About those B’s, then:
Traditionally, British socialising revolved around the two Bs: boozing and bitching about the weather. But now a third B is muscling in: boutique gyms. While a jog around the park or a monthly Zumba class is far cheaper, fitness fanatics with disposable cash can now spend it on interval training in LED-lit rooms with more sparkle than Studio 54.
For some, fitness is replacing boozing as more and more people teetotal and gym. As a result, bars in the UK are closing, while the fitness industry is on the up:
Adjunct industries, such as sports nutrition and athleisure clothing, are also bulking up (the sports food and drink industry grew by 11.5% to £77m in 2017-18). Fifteen per cent of the UK population has a gym membership, and that doesn’t include the premium, pay-as-you-go studios such as Frame, F45 and Psycle that are springing up.
Millennials can now meet up in an environment that looks like a bar, but is significantly less likely to cause drunk texting or table dancing.
Victoria Scott, founder of ‘The Sweat Crawl’ (as opposed to the pub crawl), describes the experience like this:
I spent a recent Thursday evening in Trib3, a boutique gym in Sheffield, pounding a treadmill. Around me, a packed, mostly female group tackles a 35-minute HIIT (high-intensity interval training) class. This isn’t a regular class. A DJ in a baseball cap plays dancehall classics while disco lights rotate around the room.

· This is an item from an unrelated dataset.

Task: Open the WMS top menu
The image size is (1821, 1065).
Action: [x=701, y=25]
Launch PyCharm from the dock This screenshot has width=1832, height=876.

My heart-rate monitor compares my progress to the rest of the class. As I blink sweat out of my eyes and my vision blurs, I glance up to see that my heart rate is at 92%. Usually when I feel dizzy in a darkened room with pounding music, I’m in a nightclub. But why bother when you can have the same experience in a half-hour workout, and it is good for you?
Seems like a good idea, but the memberships are pricey and only really accessible to a select few.
The trend seems to be confined mostly to the UK and the US, although Cape Town’s Switch offers something similar.
Here’s a video if you’re interested:
Not interested, but I am craving a drink.